PCP/Açores denuncia “violação grosseira” dos direitos dos trabalhadores

Marco Varela, coordenador regional PCP/Açores

O PCP nos Açores manifestou-se hoje preocupado com práticas de “violação grosseira dos direitos dos trabalhadores” na região, alertando que “à conta da covid-19 não pode valer tudo”.

“Além dos assuntos mais diretamente ligados à gestão sanitária da emergência, é fundamental afirmar que, à conta da covid-19, não pode valer tudo. É urgente defender os direitos dos trabalhadores e combater quem os quer retirar”, lê-se numa nota de imprensa enviada às redações.

O partido diz já ter identificado “diversas situações concretas em que se verificam atropelos a direitos básicos dos trabalhadores” e situações de “redução dos seus salários e rendimentos”.

Sem especificar casos em concreto, os comunistas, liderados nos Açores por Marco Varela, afirmam que “existem empresas onde o patronato está a impor férias forçadas e outras em que os trabalhadores estão a ser obrigados a horários de trabalho completamente desregulados, com prolongados períodos de atividade sem que os direitos à justa remuneração e ao descanso” estejam a ser considerados.

“Como a realidade concreta vem confirmando, alguns sectores do patronato e grupos económicos pretendem instaurar a ideia de que vale tudo, multiplicando práticas de violação grosseira dos direitos dos trabalhadores e aproveitando esta conjuntura para intensificar a exploração”, acrescenta o PCP nos Açores, que pede ainda “formas eficazes de combate à atual ofensiva de ataque aos direitos dos trabalhadores na Região Autónoma dos Açores”.

A direção regional do PCP/Açores salienta ainda que tem acompanhado a evolução da situação e as medidas de prevenção no controlo e combate à covid-19, considerando que “a realidade demonstra a importância de ter um Serviço Regional de Saúde de qualidade” para todos os açorianos.

“Detetamos no Serviço Regional de Saúde a escassez de pessoas e meios, mas esta não é uma novidade.
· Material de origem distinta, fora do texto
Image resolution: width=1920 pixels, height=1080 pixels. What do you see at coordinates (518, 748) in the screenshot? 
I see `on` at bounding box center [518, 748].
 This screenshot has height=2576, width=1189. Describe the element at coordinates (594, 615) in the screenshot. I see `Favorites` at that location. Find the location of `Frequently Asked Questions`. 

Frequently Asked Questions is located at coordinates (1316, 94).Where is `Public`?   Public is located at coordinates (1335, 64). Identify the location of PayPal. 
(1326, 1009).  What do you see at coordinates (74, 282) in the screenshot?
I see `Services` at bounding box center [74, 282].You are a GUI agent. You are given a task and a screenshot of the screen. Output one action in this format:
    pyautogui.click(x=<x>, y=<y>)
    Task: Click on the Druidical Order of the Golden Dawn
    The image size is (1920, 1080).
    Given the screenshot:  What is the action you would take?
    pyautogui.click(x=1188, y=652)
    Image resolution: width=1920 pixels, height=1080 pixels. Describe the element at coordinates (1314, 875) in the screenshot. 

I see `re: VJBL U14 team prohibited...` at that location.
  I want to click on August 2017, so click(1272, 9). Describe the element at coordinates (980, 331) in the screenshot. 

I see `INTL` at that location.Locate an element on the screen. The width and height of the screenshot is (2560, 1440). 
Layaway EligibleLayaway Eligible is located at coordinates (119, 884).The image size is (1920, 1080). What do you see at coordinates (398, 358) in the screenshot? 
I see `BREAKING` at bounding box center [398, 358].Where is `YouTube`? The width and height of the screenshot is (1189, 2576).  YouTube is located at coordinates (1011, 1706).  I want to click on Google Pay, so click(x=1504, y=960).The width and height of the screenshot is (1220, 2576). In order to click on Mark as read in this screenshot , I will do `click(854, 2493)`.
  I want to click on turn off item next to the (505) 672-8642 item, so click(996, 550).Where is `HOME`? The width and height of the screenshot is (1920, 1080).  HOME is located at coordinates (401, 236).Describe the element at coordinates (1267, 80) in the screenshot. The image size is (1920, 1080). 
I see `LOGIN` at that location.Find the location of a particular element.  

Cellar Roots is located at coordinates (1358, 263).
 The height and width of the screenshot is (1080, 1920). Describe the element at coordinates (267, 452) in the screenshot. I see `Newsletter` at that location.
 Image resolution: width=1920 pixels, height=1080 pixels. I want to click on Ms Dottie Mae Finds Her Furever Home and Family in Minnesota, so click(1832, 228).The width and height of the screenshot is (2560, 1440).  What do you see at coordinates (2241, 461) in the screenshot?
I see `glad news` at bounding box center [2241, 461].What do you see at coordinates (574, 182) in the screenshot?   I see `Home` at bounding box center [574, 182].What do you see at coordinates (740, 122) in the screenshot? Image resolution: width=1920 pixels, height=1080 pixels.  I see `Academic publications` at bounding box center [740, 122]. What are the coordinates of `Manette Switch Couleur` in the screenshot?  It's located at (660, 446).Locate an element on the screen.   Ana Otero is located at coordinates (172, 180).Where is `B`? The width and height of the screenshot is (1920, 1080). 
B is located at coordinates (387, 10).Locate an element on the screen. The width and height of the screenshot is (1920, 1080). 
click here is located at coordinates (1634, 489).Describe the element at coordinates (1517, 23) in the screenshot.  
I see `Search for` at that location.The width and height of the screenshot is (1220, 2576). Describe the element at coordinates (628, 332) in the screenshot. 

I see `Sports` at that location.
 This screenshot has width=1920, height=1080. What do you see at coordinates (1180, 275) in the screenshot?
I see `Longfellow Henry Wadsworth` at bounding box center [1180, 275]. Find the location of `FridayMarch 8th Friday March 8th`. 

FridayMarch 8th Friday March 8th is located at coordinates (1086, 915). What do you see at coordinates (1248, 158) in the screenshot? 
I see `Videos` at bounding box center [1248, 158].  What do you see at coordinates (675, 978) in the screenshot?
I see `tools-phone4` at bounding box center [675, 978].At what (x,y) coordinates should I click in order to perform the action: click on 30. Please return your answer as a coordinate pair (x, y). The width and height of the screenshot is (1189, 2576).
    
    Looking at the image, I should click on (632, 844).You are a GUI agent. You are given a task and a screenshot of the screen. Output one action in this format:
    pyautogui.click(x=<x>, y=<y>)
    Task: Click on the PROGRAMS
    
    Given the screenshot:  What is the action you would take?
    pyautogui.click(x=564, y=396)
Todos sabíamos que esta escassez existia, só que sempre foi menosprezada pelo Governo Regional”, critica o PCP, defendendo “uma avaliação exaustiva da estrutura atual” e dos meios técnicos e humanos na região.

O PCP nos Açores volta a insistir na necessidade de aprovar medidas, entre as quais o aumento dos rendimentos dos trabalhadores do setor privado, por via do acréscimo regional ao salário mínimo regional, e a diminuição da taxa superior do IVA.

O partido reitera a importância de contratar “mais médicos, enfermeiros e assistentes operacionais” para o Serviço Regional de Saúde, e construir “novos centros de saúde em ilhas sem hospital”.

Nos Açores existem hospitais nas ilhas de São Miguel, Terceira e Faial.

A Autoridade de Saúde dos Açores elevou hoje de 17 para 22 o número de doentes infetados pelo novo coronavírus na região, juntando dois novos casos na ilha Terceira, outros dois no Faial e um em São Miguel.

O novo coronavírus, responsável pela pandemia da covid-19, já infetou perto de 428 mil pessoas em todo o mundo, das quais morreram mais de 19.000.

Depois de surgir na China, em dezembro, o surto espalhou-se por todo o mundo, o que levou a Organização Mundial da Saúde (OMS) a declarar uma situação de pandemia.